14. But didn’t the Buddha denounce people who refused to answer questions, calling them “eel-wrigglers”?

Eel-wrigglers were people who wouldn’t answer the questions that the Buddha said every legitimate teacher should answer: What’s skillful? What’s not skillful?

He himself refused to answer many other questions, but in each case he would explain why: Any attempt to answer the question would be unskillful—either irrelevant to putting an end to suffering or an actual obstacle. If you answer the question of whether or not you exist, you end up with the view “I have a self” or with the view “I have no self.” Either view, he said, was “a thicket of views, a wilderness of views, a contortion of views, a writhing of views, a fetter of views.” Bound by a fetter of views, you’re not freed from suffering and stress.

15. What about people who say that they’ve had experiences in their meditation that prove that there is no self?

The Buddha wasn’t among them. And it’s hard to imagine what kind of experience, in meditation or out, could legitimately prove an assertion like that. Meditation is good for helping you see that when you do a certain action, you get certain results. For instance, it can prove that when you truly stop assuming a self, you experience happiness. But it can’t prove either that there is a self or there is no self.

What often happens in cases like this is that meditators see the aggregates they identify as “self” falling away. For instance, if they identify with their internal conversations, there are states of concentration where those conversations fall away. If they identify with their consciousness, there are states where consciousness falls away. Yet even to see this happening doesn’t prove there’s no self. All it proves is that those aggregates can’t be their self. But if they’ve been taught that seeing the “truth” of no self is an important spiritual milestone, they’re likely to interpret their experiences in line with that view. What they’ve done, though, is to drop one object of clinging only to latch on to another. They fall into the thicket and fetter of views that the Buddha warned against.

16. I thought not-self was a characteristic of all existence, on a par with inconstancy and stress. How can it be just a strategy?

The Buddha never described inconstancy, stress, and not-self as characteristics. He called them perceptions. He also said that perceptions are insubstantial, like mirages. At best, they can give a partial sketch of the reality they represent. This means that, to end suffering, you try to use for skillful purposes whatever truths they contain, as strategies to help you arrive at the reality of awakening. Then you have to put them aside, because even their truth can’t contain that reality.

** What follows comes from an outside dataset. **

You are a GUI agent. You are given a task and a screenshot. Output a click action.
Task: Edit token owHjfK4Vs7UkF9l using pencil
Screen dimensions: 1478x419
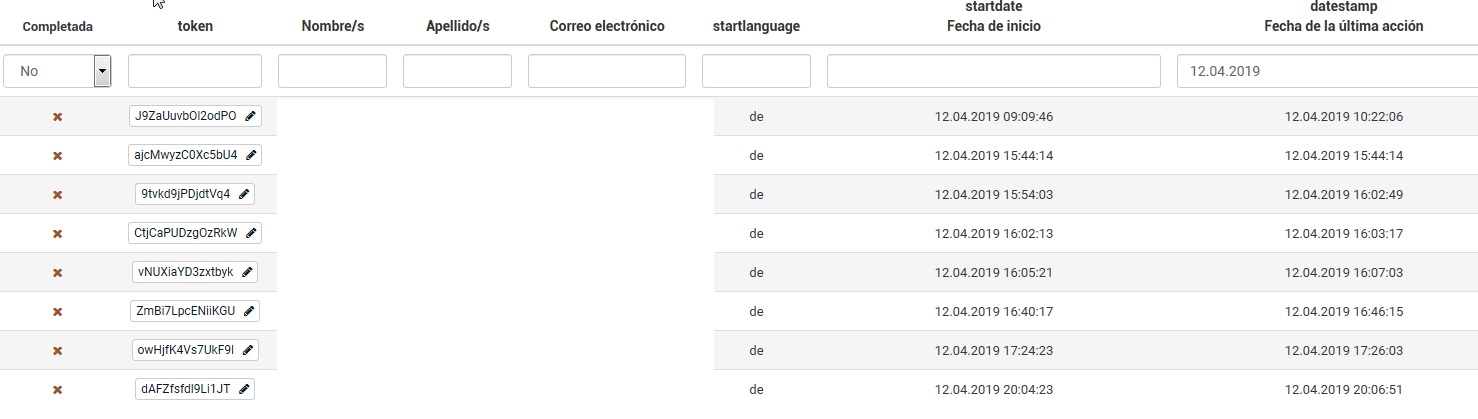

All the Buddha’s teachings are strategies. As he said, to gain any stage of awakening, you have to develop the factors of the path—including mindfulness, concentration, and discernment—and then escape from them through dispassion. That’s so that the perceptions and thought fabrications going into those path factors don’t hold you back.

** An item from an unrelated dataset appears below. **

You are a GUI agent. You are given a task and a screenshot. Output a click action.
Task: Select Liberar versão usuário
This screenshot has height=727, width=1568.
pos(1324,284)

He compared the path to a raft. You’re at the bank of a river. The side you’re standing on is dangerous; the other side is safe, but there’s no bridge or boat to take you across. You make a raft from twigs and branches on this side of the river, and hold on to it as you swim to the other side. Once you’ve reached safety, you can let go of the raft. You don’t have to carry it around on your head.

As the Buddha states explicitly, this side of the river stands for self-identity. The other side stands for nibbāna. What’s implicit in the image is that you have to construct the path out of things you identify with: skillful versions of all the aggregates, including perceptions of self and not-self. You cling to them strategically as you cross the river. Then you can let all strategies go.

As for how you continue on your way after reaching safety, the Canon says simply that you still use the concepts of “I” and “me” without clinging to “I am” or “I am this.” How you would manage to do that, it doesn’t explain. But the image of the raft strongly suggests that when you’re not weighed down with thoughts of self and not-self, you’ve been relieved of a burden. You’re free.